QUETTA, Pakistan (AP/Reuters) —
People comfort each other following a bomb blast in Quetta, Pakistan, Monday, Aug. 8, 2016. A powerful bomb went off on the grounds of a government-run hospital Monday, killing dozens of people, police said. (AP Photo/Arshad Butt)
People comfort each other following a bomb blast in Quetta, Pakistan, Monday. (AP Photo/Arshad Butt)

A suicide bomber in Pakistan killed at least 60 people and wounded dozens more in an attack on mourners gathered at a hospital in Quetta, according to officials in the violence-plagued southwestern province of Baluchistan.

The bomber struck as more than 100 mourners, mostly lawyers and journalists, crowded into the emergency department to accompany the body of a prominent lawyer who had been shot and killed in the city earlier in the day, Faridullah, a journalist who was among the wounded, told Reuters.

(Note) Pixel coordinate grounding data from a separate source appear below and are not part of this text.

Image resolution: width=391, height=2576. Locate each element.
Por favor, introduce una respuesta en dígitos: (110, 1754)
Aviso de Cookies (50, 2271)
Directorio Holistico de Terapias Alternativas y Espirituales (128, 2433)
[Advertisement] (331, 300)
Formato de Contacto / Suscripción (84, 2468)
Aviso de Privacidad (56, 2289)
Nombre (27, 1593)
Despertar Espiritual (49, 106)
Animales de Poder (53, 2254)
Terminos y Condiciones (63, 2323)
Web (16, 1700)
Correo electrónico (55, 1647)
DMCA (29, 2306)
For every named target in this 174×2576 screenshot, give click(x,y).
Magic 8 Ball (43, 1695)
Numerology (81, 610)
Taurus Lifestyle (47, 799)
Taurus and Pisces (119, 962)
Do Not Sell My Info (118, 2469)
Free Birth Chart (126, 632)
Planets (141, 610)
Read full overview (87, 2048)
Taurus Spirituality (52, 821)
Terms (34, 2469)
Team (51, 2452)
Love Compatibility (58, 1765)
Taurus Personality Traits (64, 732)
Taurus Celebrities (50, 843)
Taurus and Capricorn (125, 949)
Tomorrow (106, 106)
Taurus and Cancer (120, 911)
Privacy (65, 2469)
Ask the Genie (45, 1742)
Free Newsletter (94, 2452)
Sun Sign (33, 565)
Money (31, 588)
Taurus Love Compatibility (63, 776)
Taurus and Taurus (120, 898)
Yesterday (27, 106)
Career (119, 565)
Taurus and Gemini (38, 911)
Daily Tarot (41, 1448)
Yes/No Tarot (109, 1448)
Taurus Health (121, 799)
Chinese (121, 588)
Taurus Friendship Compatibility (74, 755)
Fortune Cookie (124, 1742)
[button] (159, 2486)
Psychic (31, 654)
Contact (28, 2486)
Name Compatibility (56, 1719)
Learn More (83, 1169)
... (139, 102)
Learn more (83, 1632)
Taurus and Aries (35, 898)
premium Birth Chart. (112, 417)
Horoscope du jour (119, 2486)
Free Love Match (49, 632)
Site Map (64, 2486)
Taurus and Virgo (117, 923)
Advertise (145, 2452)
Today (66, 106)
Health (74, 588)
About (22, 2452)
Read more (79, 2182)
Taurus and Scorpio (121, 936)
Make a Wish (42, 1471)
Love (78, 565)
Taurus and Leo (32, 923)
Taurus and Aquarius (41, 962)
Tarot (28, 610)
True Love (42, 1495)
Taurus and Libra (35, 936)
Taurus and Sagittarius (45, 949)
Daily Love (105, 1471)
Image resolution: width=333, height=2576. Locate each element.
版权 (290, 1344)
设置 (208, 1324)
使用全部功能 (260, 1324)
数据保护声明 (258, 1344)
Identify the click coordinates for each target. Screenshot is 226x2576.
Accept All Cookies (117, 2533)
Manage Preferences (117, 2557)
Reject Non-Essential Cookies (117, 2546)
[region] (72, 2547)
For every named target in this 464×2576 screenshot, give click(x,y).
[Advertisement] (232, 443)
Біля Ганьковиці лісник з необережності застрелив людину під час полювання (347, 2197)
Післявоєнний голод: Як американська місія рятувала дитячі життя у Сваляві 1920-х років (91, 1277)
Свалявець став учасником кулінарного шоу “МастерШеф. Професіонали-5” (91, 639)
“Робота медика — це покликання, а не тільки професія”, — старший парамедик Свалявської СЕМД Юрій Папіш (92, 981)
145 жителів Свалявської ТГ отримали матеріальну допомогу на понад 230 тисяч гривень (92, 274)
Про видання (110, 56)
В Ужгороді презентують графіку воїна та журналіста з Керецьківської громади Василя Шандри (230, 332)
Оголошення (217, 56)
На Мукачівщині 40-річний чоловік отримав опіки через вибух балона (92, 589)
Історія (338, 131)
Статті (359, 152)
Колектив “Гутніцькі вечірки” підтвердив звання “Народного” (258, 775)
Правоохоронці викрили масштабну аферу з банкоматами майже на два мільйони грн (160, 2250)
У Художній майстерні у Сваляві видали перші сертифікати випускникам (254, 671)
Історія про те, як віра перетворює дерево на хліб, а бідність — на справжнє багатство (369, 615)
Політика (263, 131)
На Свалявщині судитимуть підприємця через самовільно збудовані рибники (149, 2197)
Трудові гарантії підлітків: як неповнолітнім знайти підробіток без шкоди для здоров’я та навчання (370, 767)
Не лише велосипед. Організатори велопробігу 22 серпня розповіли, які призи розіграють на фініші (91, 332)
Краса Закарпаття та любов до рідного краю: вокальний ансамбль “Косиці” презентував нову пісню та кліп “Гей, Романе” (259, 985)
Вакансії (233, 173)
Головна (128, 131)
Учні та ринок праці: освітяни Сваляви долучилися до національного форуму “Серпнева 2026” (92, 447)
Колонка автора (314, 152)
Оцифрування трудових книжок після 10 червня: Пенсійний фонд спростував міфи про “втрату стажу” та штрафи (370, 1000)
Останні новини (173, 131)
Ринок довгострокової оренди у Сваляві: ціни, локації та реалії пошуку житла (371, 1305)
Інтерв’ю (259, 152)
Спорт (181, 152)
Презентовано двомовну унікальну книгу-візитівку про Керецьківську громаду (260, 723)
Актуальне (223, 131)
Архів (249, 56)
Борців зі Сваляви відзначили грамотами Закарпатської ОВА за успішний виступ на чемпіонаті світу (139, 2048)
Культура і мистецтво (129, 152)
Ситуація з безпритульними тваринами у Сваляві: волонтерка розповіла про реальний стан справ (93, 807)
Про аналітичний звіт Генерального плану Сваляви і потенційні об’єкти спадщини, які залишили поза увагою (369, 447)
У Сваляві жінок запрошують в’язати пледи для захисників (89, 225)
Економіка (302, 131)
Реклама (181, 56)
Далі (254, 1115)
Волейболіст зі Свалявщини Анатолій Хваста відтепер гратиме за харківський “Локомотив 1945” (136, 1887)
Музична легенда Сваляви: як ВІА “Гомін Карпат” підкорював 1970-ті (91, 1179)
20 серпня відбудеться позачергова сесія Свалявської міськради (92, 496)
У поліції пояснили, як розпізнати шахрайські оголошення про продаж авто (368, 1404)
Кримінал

A Pakistani doctor says the death toll from the suicide attack on the hospital in the southwestern city of Quetta stands at 63.

Abdul Rehman, the director of the Quetta Civil Hospital, says they are also treating 92 wounded people following the explosion.

He says most of the victims of the bombing are lawyers. No group has so far claimed responsibility for the attack in the Baluchistan provincial capital.

“There are many wounded, so the death toll could rise,” said Rehmat Saleh Baloch, the provincial health minister.

Media footage showed scenes of chaos, with panicked people fleeing through debris as smoke filled the hospital corridors.

The motive behind the attack was unclear and no group had yet claimed responsibility, but several lawyers have been targeted during a recent spate of killings in Quetta.

The latest victim, Bilal Anwar Kasi, was shot and killed while on his way to the city’s main court complex, senior police official Nadeem Shah told Reuters. He was the president of Baluchistan Bar Association.

The subsequent suicide attack appeared to target his mourners, Anwar ul Haq Kakar, a spokesman for the Baluchistan government, said. “It seems it was a preplanned attack,” he said.

Police cordoned off the hospital following the blast.

Aside from a long-running separatist insurgency and sectarian tensions, Baluchistan also suffers from rising crime.

Quetta has also long been regarded as a base for the Afghan Taliban, whose leadership has regularly held meetings there in the past. In May, Afghan Taliban leader Mullah Akhtar Mansour was killed by a U.S. drone strike while traveling to Quetta from the Pakistan-Iran border.